▶ **THE TASK**
Determine how many lines of this material contain "Start". Give only the number.

▶ **INPUT DATA**
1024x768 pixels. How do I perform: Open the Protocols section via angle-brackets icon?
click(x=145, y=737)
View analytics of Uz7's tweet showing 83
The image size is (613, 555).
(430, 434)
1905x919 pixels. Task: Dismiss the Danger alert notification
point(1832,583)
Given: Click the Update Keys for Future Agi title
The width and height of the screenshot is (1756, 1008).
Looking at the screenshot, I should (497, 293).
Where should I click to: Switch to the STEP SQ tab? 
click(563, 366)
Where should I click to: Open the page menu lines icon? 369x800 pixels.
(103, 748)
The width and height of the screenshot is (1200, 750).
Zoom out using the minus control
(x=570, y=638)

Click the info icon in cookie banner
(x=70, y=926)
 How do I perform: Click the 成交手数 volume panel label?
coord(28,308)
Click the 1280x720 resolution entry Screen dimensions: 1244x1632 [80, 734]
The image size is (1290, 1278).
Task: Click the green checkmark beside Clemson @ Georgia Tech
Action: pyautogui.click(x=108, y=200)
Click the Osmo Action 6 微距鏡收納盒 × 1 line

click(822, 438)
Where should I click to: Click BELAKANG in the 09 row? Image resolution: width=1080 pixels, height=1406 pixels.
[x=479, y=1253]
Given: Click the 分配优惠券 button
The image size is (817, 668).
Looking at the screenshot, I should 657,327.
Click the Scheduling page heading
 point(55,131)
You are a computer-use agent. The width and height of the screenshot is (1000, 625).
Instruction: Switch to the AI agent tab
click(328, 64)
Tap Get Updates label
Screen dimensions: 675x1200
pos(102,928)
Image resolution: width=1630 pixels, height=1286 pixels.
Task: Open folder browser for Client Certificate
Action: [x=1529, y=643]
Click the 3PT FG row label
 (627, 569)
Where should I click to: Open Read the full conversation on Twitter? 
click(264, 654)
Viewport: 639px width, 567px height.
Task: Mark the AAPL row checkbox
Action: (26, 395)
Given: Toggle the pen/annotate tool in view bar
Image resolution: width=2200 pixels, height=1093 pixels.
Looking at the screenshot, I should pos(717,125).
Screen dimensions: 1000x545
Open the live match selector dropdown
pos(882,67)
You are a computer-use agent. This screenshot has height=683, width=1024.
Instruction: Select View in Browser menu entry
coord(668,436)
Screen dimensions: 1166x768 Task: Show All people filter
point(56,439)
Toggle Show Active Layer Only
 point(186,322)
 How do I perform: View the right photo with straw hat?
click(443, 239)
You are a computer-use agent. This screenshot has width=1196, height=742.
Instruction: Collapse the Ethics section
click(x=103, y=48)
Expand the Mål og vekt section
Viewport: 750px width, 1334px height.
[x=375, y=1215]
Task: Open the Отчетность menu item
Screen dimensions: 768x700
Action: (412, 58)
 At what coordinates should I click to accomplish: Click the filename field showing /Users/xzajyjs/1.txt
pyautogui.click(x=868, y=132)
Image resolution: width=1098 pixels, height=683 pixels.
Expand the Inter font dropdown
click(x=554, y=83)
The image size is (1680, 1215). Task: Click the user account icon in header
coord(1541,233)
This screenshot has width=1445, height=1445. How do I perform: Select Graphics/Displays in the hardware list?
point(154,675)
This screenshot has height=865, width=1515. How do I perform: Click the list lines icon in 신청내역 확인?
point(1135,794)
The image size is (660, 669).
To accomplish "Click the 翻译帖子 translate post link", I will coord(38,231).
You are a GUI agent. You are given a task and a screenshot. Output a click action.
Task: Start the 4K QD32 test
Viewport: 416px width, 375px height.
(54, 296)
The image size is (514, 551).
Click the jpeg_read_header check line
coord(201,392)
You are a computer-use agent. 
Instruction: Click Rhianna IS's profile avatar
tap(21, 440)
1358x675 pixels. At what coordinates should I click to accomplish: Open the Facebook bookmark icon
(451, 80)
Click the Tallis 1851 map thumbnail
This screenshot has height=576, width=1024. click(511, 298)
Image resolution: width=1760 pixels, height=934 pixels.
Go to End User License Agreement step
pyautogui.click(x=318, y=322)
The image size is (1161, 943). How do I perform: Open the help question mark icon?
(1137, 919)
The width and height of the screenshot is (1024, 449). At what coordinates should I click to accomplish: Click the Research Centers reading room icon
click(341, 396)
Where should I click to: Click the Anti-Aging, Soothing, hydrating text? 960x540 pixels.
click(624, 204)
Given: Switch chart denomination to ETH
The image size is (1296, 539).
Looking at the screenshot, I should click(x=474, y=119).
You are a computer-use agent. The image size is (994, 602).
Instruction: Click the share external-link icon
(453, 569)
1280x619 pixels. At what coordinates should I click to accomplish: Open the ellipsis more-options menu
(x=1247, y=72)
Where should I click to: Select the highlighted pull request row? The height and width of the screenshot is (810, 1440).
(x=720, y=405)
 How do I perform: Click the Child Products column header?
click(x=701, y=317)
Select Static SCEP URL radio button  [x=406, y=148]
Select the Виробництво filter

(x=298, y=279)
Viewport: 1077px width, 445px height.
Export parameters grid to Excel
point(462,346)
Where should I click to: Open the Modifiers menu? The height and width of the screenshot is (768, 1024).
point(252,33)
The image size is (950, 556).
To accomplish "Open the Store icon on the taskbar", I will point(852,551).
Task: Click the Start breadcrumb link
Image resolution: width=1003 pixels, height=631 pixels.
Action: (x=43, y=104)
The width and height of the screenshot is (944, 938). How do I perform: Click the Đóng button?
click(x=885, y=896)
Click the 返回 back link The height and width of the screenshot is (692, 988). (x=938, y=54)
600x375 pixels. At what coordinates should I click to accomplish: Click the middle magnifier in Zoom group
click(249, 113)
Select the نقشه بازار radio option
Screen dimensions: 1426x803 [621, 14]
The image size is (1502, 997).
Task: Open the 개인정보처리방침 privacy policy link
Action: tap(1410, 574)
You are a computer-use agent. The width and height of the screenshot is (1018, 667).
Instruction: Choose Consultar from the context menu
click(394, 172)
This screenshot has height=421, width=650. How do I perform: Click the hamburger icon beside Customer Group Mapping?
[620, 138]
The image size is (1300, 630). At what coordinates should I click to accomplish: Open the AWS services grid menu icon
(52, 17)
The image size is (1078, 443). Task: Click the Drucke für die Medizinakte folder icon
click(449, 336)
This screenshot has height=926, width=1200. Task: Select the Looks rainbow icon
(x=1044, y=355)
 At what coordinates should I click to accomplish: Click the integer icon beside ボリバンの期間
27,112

▶ **RESPONSE**
2